Although estimates were relatively small, having more cognitive resources in the home both at age 12 and 40 was significantly associated with better cognitive function in late life (Estimates = 0.02 to 0.06, all ps <.04), with one exception: resources at age 12 was not significantly associated with episodic memory (Estimate = 0.01; SE = 0.00; p = .159). Similar models on global cognition with added terms for the interaction between ethnicity and cognitive resources, showed no significant interactions between ethnicity and cognitive resources at either age 12 or 40 (ps = .092 to .808). Analyses on the matched subgroup of Hispanics and non-Hispanics resulted in substantially similar findings.

Psychometric Information About Cognitive Activity and Cognitive Resources Measures in Hispanics

Table 4 shows psychometric data on the cognitive activity and cognitive resources measures in Hispanic participants alone. There were few item responses missing in our scales (range: 0–5 for cognitive activity, and 0–2 for cognitive resources). As can be seen in Table 4, scores for past and current cognitive activity, and cognitive resources at age 40 were approximately normally distributed. However, Hispanic participants reported having a relatively small number of cognitive resources in the home at age 12, and scores for this scale were positively skewed, Median = 1.38, range = 0 to 7.50. Internal consistency was adequate, but lower for current cognitive activity. Appendix A lists descriptive statistics for Hispanics on individual items comprising the cognitive activity scale.

Table 4.

Psychometric information on cognitive activity and cognitive resources scales in Hispanics (N= 81)

Characteristic Cognitive activity
Cognitive resources
Past Current Age 12 Age 40
Skewness −0.07 0.09 0.88 −0.04
Coefficient alpha 0.91 0.64 0.77 0.81
Correlationsa
 Age −0.01(.919) 0.04 (.744) 0.05 (.650) −0.03 (.767)
 Education (self) 0.65 (<.001) 0.63 (<.001) 0.67 (<.001) 0.61 (<.001)
 Education (parental) 0.45 (<.001) 0.46 (<.001) 0.59 (<.001) 0.44 (<.001)
Differencesb
 Male sex 0.61 (.540) 1.24 (.220) −0.33 (.745) 1.31 (.193)
 Language tested 3.23 (.002) 4.19 (<.001) 4.43 (<.001) 5.49 (<.001)
 Place of birth 1.65 (.103) 3.65 (<.001) 2.92 (.005) 3.29 (.002)
Open in a new tab

Note.

a

Results from Pearson product moment correlation coefficients, r (p).

b

Results from independent samples t-tests, t (p).

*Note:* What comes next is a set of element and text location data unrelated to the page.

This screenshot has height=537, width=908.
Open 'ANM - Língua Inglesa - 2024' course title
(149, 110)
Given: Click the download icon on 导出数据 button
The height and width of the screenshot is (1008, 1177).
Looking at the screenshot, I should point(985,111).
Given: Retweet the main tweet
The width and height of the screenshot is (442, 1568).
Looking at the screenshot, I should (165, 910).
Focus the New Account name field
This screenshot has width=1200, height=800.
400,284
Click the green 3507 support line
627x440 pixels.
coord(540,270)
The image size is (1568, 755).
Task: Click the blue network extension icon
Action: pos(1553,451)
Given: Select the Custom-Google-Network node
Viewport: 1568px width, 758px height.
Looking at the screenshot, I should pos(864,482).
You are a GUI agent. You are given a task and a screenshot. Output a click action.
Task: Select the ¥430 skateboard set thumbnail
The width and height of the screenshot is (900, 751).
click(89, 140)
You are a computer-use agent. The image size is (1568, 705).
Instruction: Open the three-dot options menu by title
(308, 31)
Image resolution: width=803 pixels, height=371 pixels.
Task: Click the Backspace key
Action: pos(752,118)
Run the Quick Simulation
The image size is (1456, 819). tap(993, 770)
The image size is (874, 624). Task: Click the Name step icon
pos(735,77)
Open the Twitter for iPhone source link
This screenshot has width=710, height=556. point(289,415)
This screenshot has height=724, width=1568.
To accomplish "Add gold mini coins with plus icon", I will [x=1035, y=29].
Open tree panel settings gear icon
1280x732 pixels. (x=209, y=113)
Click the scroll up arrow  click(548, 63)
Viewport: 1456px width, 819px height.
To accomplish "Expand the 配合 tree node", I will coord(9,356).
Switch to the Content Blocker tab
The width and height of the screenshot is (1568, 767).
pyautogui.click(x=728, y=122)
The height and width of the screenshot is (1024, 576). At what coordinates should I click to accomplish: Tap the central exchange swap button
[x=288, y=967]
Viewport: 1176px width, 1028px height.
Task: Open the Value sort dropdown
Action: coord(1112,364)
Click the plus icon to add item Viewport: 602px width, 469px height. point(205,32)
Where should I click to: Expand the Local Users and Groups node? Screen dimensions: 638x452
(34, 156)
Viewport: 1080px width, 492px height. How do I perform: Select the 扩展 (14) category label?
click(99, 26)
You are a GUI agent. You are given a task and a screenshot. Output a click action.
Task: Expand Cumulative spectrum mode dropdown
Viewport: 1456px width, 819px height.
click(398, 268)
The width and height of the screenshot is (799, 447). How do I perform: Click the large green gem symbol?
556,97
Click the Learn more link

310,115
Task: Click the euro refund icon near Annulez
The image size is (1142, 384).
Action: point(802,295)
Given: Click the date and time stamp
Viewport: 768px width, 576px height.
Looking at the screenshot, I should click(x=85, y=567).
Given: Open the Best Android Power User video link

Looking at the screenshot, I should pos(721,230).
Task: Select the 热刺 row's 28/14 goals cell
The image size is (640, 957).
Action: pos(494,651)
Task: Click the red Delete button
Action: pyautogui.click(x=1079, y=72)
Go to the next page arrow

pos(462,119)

In our subgroup of Hispanics, cognitive activity and cognitive resources were not related to age, and there were no significant sex differences. However, they were significantly correlated with level of own and parental education (Table 4). Results of analyses exploring whether the association between own education and cognitive activity (past and current) was comparable in Hispanics and non-Hispanics, showed that the terms for the interaction between ethnicity and education were not significant (Estimates = both 0.02; ps = .296 and .345), suggesting similar associations between education and cognitive activity across ethnic groups.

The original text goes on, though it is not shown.